Lila reads the Bible, beginning with Ezekiel, going back to Genesis, and then on to Job, with unaffected, innocent questioning. We are drawn into her reading and into her memories, often simultaneously, Robinson demonstrating the ways in which we bring all of our selves to our reading. Lila reads passages, relating them to not only what she is hearing in Church and to what her husband, the Reverend John Ames discusses with her, but more often the passages are avenues for her into her past. Integrally, her reading the Bible is part of her self-discovery. Towards the end of the novel, Lila reflects, “She never expected to find so many things she already knew about written down in a book.” (p. 176). There is grace in reading.

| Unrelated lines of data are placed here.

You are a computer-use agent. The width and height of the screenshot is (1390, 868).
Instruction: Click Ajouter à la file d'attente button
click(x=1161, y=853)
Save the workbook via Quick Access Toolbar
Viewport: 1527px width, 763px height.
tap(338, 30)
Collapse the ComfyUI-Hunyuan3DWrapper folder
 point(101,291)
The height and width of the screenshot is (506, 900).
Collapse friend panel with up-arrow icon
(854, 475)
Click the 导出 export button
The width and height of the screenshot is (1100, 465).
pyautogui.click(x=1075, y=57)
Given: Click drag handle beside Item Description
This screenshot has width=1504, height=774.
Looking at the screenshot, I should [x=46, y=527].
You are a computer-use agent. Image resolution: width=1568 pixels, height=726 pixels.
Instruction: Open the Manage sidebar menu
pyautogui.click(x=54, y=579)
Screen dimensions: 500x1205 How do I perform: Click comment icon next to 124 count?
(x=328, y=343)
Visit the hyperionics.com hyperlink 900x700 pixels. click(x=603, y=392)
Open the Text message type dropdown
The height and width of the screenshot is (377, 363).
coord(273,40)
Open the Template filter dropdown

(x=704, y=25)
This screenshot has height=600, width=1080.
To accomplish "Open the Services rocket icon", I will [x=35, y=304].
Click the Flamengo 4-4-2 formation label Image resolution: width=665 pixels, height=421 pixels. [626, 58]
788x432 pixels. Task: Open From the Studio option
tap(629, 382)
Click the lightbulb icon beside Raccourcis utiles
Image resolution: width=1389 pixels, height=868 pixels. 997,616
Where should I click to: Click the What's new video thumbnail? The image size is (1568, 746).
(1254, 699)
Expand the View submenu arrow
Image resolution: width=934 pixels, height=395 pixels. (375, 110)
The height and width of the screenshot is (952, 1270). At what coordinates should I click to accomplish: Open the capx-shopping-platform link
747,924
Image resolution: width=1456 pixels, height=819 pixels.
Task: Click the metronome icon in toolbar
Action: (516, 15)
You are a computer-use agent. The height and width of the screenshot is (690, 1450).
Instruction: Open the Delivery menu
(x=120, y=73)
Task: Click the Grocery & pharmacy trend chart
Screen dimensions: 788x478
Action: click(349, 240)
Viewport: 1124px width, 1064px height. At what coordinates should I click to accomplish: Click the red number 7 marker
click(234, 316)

In privileging the reader with this access to the mind of another reader, Robinson is encouraging us to reflect on our own reading experience (particularly, I think, our reading of the Old Testament). This is the brilliance of the novel form, as another soul is laid bare for us, whom we engage with over a period of time, allowing us to see the subtle fluctuations, the apparent contradictions, and endless diversions. In writing Lila, Robinson is bearing witness to this character she has written. Writing itself is a form of bearing witness, of testimony.


Lila’s own reading can serve as a good example of what Reinke meant when he talked about the use of our “primary imagination” in our reading in Lit!. That is, using our own experiences to make sense of what we are reading. The novel demonstrates how Lila grapples with this, often through her experience of reading the Bible, coming ever closer to an understanding of herself, of “why things happen the way they do” (p. 29), and leading her, and hopefully the reader, towards some understanding of the “very deep mystery” (p. 31) of God’s grace.